**WHAT THE EXERCISE ASKS**
Which lines of the entries below run from the one holding "screenshot preview image" to the one holding "Given: Click Settings for second organization", inclusive? Set down exactly those lines and no others.

*** RECORD EXTRACTS ***

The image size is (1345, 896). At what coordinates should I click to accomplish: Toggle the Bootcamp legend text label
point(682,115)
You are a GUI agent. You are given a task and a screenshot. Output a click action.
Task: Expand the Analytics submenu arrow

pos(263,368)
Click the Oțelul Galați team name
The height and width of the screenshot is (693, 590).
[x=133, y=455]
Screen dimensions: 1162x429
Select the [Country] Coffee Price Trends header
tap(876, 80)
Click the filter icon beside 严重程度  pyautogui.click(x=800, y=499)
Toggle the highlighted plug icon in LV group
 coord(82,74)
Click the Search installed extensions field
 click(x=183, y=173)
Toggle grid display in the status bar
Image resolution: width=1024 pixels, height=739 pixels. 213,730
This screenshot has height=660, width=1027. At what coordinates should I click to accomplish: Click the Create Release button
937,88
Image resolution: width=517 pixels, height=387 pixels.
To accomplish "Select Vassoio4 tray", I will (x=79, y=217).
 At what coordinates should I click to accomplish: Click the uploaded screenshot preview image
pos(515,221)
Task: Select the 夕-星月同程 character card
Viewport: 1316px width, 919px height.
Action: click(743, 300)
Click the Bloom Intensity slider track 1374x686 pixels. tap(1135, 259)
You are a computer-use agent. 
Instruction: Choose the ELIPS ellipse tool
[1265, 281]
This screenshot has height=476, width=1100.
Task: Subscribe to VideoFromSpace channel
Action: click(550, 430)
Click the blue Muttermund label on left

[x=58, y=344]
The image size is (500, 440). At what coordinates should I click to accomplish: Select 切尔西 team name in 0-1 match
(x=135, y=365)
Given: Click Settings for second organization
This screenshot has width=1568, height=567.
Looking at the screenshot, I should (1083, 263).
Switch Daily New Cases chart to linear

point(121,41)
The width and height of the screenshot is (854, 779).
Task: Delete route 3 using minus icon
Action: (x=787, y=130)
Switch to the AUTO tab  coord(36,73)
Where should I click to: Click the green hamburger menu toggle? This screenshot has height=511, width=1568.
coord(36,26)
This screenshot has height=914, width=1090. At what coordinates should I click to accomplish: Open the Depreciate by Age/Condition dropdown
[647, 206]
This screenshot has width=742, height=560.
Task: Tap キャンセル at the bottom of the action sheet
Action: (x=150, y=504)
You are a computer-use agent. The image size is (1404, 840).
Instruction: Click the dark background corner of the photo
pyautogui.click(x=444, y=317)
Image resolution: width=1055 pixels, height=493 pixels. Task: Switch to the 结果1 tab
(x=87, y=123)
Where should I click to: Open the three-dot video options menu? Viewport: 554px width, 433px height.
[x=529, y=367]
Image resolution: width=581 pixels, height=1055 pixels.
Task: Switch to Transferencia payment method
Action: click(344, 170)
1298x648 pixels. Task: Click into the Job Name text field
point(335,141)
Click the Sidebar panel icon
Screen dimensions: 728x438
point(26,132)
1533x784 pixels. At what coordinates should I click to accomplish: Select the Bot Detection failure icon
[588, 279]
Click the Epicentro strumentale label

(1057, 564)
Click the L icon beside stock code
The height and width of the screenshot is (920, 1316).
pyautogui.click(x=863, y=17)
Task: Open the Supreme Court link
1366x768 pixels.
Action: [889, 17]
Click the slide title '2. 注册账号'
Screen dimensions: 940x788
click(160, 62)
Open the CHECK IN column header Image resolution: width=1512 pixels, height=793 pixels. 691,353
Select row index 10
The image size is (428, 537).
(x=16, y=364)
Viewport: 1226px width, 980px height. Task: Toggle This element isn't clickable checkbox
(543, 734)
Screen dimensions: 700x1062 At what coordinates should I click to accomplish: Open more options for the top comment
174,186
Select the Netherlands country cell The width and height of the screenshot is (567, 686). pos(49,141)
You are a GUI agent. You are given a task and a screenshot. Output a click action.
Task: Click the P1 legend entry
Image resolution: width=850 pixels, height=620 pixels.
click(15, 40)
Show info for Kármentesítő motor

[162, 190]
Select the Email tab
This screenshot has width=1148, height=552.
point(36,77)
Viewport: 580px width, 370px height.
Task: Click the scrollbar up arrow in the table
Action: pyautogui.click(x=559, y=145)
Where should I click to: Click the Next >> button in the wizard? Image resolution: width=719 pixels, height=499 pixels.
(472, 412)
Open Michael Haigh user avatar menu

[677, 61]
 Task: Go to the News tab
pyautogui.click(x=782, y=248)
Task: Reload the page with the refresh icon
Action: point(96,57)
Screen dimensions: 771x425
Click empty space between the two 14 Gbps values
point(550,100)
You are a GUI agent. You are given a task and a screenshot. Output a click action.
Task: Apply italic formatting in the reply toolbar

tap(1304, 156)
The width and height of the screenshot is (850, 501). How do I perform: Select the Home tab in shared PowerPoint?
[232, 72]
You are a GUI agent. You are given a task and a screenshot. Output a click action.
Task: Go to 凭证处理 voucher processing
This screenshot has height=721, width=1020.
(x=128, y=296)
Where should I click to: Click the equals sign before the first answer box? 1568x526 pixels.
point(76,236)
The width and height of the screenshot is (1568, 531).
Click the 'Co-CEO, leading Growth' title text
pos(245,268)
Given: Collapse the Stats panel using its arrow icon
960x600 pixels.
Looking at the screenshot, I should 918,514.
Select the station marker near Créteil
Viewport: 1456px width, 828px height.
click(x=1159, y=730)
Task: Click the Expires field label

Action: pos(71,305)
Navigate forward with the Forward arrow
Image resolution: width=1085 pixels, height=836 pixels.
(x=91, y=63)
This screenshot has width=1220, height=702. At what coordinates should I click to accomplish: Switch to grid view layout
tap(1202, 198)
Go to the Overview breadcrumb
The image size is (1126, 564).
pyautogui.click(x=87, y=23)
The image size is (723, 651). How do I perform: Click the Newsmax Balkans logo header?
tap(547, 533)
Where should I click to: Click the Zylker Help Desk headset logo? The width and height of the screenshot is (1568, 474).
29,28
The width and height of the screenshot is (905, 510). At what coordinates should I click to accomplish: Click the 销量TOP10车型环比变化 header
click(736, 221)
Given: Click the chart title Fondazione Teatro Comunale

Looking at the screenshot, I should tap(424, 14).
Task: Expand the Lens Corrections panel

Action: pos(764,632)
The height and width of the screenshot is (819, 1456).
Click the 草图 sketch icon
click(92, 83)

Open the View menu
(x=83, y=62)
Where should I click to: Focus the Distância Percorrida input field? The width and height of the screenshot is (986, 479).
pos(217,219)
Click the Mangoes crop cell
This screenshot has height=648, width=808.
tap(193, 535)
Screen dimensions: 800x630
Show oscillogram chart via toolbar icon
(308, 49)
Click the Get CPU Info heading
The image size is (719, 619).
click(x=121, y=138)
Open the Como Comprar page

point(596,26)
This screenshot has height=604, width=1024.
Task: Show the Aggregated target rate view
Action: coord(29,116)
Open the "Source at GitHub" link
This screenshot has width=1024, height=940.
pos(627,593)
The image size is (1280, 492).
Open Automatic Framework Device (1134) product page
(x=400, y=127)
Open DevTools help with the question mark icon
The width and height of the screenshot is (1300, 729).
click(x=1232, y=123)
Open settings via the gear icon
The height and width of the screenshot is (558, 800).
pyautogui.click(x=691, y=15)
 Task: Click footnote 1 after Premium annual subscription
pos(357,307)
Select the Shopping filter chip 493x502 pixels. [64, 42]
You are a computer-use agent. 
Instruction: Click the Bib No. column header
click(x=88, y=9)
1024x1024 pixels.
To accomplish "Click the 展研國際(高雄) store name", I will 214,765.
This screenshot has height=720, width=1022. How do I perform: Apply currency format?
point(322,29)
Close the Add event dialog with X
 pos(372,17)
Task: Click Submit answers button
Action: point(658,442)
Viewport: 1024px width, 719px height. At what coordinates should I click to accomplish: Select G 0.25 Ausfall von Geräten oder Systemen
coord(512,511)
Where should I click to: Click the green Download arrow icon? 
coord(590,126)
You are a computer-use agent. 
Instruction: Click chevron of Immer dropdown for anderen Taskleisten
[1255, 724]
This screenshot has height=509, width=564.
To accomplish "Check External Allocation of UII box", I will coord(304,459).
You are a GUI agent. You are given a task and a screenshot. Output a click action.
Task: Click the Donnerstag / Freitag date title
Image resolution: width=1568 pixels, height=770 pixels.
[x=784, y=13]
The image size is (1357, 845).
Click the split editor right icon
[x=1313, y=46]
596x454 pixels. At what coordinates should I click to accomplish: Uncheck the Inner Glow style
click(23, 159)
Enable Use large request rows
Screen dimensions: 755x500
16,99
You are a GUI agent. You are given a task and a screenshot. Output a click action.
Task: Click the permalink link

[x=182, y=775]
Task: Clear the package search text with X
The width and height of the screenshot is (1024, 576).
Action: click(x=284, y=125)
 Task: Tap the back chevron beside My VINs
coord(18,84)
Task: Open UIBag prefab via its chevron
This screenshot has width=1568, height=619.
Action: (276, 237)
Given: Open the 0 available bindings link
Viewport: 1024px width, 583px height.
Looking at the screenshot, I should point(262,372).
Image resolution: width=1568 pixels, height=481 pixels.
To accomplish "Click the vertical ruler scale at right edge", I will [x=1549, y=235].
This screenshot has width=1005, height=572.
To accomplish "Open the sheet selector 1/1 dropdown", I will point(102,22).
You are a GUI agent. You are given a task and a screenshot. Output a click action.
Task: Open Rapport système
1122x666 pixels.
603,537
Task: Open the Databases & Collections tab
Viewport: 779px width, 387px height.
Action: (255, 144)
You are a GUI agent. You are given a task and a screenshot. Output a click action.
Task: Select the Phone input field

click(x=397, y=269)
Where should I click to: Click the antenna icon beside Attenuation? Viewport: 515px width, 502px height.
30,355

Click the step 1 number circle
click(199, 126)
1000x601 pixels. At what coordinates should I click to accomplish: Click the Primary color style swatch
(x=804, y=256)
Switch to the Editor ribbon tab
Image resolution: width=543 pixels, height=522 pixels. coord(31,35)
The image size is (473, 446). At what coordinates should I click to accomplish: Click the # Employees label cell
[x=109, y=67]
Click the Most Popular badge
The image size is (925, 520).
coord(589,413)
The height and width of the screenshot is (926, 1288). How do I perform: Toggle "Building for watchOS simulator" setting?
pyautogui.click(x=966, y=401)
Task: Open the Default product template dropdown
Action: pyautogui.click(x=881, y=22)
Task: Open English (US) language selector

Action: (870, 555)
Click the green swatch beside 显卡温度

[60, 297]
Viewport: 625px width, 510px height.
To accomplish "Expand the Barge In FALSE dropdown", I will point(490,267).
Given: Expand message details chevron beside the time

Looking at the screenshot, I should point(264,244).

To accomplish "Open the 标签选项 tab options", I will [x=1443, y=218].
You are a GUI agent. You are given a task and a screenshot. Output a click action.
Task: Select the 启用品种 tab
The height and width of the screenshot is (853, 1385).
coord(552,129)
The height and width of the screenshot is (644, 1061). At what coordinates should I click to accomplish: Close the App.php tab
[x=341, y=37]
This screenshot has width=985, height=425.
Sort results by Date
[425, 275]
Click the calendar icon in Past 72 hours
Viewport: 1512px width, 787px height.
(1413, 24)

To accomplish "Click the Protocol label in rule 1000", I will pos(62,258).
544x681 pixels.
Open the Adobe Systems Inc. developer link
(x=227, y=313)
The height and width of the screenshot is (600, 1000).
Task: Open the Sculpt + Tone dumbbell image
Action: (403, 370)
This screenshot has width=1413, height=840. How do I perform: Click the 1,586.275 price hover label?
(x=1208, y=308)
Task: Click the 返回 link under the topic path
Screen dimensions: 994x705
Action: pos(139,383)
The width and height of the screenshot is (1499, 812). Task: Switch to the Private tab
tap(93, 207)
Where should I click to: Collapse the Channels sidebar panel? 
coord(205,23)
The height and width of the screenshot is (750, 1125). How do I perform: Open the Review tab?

*** End of RECORD EXTRACTS ***

**SOLUTION FOR THIS EXERCISE**
 At what coordinates should I click to accomplish: Click the uploaded screenshot preview image
pos(515,221)
Task: Select the 夕-星月同程 character card
Viewport: 1316px width, 919px height.
Action: click(743, 300)
Click the Bloom Intensity slider track 1374x686 pixels. tap(1135, 259)
You are a computer-use agent. 
Instruction: Choose the ELIPS ellipse tool
[1265, 281]
This screenshot has height=476, width=1100.
Task: Subscribe to VideoFromSpace channel
Action: click(550, 430)
Click the blue Muttermund label on left

[x=58, y=344]
The image size is (500, 440). At what coordinates should I click to accomplish: Select 切尔西 team name in 0-1 match
(x=135, y=365)
Given: Click Settings for second organization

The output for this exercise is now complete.